On Tuesday, Gov. Pat Quinn signed a bill into law at Kroger on North Knoxville Avenue that allows pharmacists to administer flu and tetanus, diptheria and acellular pertussis (TDAP) vaccines to children ages 10 to 13. The previous law only allowed children 14 and older to receive these shots from pharmacists.
"Families raising children and working jobs have a busy life," Quinn said. "We want to make it as easy and convenient as possible to get our kids their shots they need in order to get to class. Immunization, vaccination - these are important measures to prevent bad things from happening."
Quinn appeared at retail pharmacies in Chicago, Rockford, Milan and Peoria on Tuesday to promote the bill and inform parents about their new vaccination options. The law took effect immediately.
The new law will make it easier for roughly 630,000 children across the state to access flu and TDAP vaccines.
A new state mandate requires children entering the sixth and ninth grades in Illinois to be vaccinated for pertussis, or whooping cough, by Oct. 15. Students will need to show proof that they received the vaccination before being allowed to attend school.
Whooping cough is a highly contagious illness that can be easily spread through coughing and sneezing.

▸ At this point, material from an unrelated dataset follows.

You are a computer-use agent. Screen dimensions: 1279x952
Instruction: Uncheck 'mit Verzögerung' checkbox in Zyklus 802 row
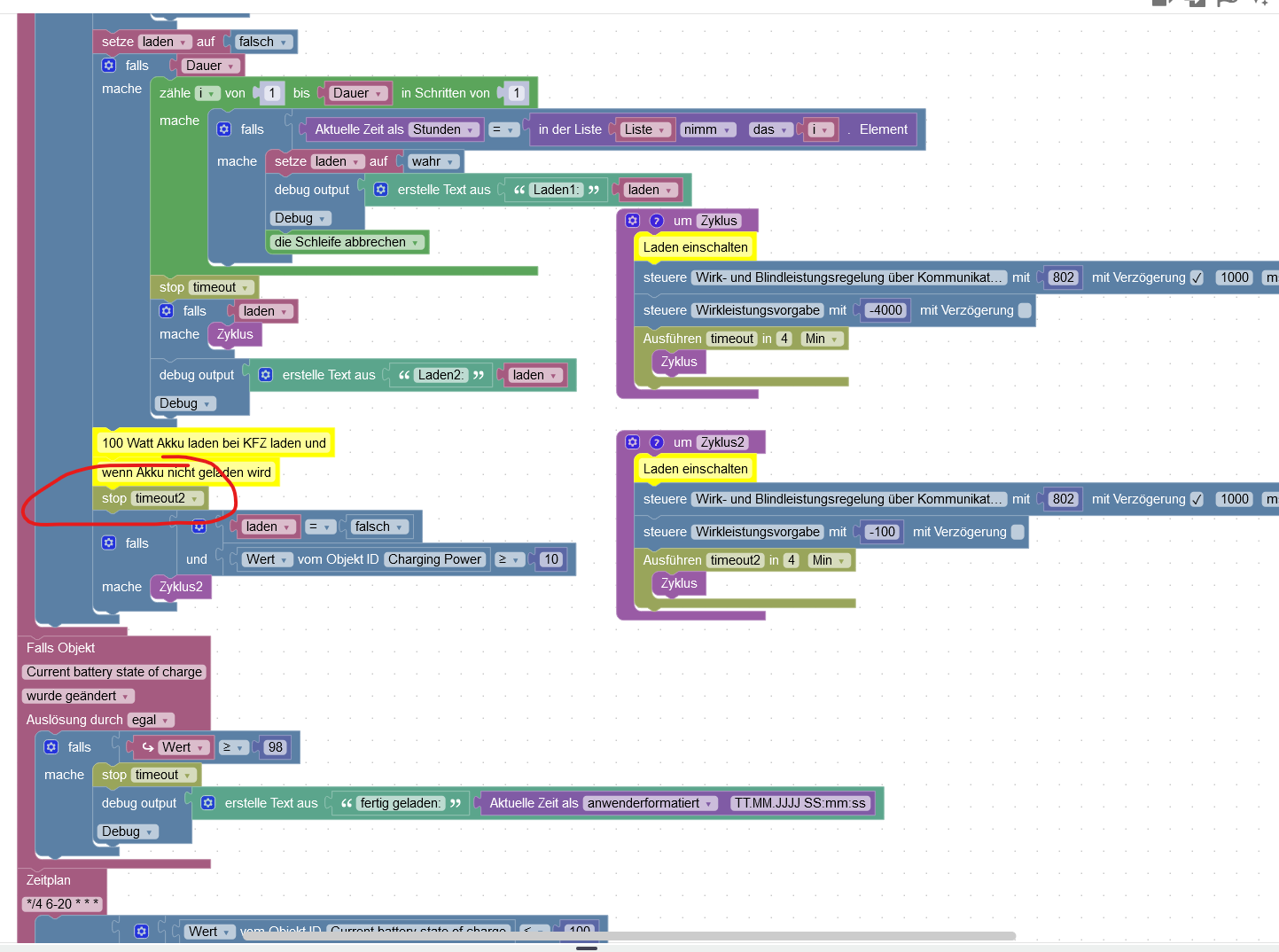click(x=1197, y=277)
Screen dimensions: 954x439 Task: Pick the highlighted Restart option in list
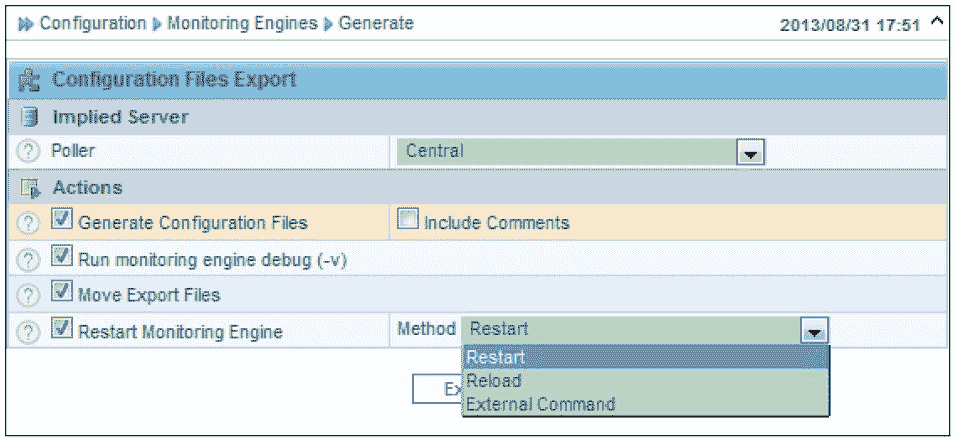[x=496, y=358]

The Illinois Department of Public Health has reported more than 1,300 cases of the illness this year.
"We petitioned the government to pass this law so that the vaccinations would be more readily available to all those 630,000, roughly, kids that are required to get a vaccination," said Dave Vite, president of the Illinois Retail Merchants Association. "If they had to go to the doctor's office, it would be time-consuming and more expensive, and frankly, it would make it very time-consuming and overburden the doctor's office."
Quinn hopes the additional access to immunizations and vaccines for younger children will lead to less spread of disease in the classroom.
"We advise our parents that this is very, very important," Quinn said. "This is something that you must do for the health and welfare of your child. It's important that we help make sure that child is as healthy as possible so they can learn."